Na capela, uma criança reza ajoelhada, virada para o altar. O altar está abandonado. Dos sacros parapeitos, imóveis e taxidermizadas, dezenas de pombas olham sem parar. Parecem câmaras retorcidas de videovigilância. Contorna-se lentamente a criança e a criança tem a cara envelhecida de Hitler. A capela ecoa em reverberação coronária.
"Sussurro", a exposição antológica do italiano Maurizio Cattelan (1960) na Casa de Serralves, no Porto, que, mais do que uma instalação, é uma ocupação de arte alienígena - parece um murmúrio manso e benevolente, mas é uma manada de tufões. É terrífica. E é um violento acontecimento emocional.
Super-realistas e surreais, as peças de Cattelan - o cavalo de tamanho real pendurado como um lustre na sala; a cabeça da enorme avestruz a perfurar o chão de taco envernizado; o elefante coberto com um capuz do Ku Klux Klan; a mínima banana fresca colada com um adesivo na imensidade vazia da sala; o Papa João Paulo II abatido por um meteoro; o enforcado a segurar ainda o ramo romântico de flores; o esquilo que se suicidou na mesa familiar da cozinha; o espelho dourado cravados de balas que nos devolve a imagem da nossa deformidade social; os nove corpos mortos cobertos por lençóis de mármore; algumas peças são mastodônticas em escala, outras são propositadamente anãs; todas parecem cenas de um crime em investigação - são encenações de teatro de um ato só, sainetes, coisas bufas entre a opereta perplexa e a canção cómica repentina dos assuntos populares e varam-nos como um vento tempestuoso e absurdo que corre cheio de fúria e medo em direção a todos os rumos, incluindo o riso.

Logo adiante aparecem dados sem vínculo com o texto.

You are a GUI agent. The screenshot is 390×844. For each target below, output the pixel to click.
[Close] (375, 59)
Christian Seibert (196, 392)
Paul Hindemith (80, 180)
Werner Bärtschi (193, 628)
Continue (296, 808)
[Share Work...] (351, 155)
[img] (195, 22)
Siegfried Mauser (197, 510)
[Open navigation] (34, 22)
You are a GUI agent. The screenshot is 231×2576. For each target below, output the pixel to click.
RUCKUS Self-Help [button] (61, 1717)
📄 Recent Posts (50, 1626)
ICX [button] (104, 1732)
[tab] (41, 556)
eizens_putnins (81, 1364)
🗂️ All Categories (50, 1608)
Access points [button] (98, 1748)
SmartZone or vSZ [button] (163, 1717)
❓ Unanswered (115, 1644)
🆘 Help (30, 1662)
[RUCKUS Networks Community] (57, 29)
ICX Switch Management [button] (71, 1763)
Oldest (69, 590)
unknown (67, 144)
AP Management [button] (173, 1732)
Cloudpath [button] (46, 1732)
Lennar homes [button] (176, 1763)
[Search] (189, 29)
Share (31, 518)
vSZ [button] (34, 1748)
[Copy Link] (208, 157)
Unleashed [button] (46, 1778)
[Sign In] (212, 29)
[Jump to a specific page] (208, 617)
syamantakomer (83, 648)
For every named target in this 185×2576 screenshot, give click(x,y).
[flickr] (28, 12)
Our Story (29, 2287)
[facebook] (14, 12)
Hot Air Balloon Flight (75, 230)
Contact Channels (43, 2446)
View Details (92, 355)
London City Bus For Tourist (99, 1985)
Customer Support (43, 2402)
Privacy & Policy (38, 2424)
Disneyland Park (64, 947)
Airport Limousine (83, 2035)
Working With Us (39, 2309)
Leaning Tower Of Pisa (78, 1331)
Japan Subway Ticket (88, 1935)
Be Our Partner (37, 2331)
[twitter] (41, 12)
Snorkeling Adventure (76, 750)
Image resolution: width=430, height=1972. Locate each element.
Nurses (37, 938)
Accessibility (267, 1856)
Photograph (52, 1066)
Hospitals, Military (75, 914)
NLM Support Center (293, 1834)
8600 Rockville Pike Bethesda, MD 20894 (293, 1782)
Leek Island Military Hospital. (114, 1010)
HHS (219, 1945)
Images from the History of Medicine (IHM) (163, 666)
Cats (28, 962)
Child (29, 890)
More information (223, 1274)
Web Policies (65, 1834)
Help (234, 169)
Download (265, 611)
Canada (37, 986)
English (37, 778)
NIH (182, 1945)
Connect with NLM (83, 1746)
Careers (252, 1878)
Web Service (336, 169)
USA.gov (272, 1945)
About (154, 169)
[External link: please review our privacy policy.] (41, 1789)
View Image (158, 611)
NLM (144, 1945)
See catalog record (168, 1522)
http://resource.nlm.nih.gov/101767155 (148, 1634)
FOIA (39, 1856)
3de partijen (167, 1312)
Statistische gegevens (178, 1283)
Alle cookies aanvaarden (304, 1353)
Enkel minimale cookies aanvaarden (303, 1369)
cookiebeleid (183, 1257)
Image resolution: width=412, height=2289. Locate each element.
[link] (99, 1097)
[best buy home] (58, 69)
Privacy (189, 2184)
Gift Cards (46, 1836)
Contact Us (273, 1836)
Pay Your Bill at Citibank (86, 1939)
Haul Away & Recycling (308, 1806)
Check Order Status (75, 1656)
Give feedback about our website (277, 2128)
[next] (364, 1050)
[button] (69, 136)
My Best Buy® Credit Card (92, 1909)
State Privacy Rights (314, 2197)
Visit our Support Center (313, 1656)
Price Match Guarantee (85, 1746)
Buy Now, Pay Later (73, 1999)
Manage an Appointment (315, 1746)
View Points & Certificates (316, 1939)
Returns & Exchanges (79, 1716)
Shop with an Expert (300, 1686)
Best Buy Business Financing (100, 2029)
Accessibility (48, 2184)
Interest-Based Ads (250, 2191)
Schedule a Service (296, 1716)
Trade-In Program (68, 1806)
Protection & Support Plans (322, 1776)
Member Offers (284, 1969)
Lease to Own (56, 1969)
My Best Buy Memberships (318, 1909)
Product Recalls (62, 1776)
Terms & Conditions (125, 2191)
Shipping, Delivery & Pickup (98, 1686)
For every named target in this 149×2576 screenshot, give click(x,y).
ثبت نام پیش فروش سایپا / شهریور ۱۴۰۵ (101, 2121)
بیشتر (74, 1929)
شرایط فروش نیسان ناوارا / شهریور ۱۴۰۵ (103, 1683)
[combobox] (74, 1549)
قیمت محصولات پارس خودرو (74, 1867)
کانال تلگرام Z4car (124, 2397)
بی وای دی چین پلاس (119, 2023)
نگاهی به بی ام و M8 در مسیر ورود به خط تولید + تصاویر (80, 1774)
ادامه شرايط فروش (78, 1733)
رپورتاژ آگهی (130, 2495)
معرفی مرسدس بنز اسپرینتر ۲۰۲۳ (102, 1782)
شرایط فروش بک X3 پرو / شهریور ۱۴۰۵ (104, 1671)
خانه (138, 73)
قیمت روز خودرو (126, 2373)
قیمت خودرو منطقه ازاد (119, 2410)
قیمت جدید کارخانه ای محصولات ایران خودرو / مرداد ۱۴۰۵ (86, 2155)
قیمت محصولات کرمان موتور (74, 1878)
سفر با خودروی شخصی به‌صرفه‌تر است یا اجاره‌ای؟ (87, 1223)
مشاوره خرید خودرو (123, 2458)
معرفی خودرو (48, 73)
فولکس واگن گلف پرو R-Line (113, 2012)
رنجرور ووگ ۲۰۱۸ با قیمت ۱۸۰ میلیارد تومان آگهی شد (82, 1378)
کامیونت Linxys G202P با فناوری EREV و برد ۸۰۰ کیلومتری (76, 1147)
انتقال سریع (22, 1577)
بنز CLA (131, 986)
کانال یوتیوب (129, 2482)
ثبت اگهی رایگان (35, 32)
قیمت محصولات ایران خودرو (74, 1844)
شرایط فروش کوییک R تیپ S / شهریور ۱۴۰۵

Maurizio Cattelan provoca-nos, evidentemente, problemas valvulares. Mas a sua arte - uma monstruosa osmose entre Hieronymus Bosch, Andy Warhol, Lucio Fontana, Marcel Duchamp, Walt Disney, Banksy e Joseph Beuys - irriga-nos o músculo cerebral com oxigénio, provocações e nutrientes mais que suficientes para não sofrermos uma isquemia coronal cultural.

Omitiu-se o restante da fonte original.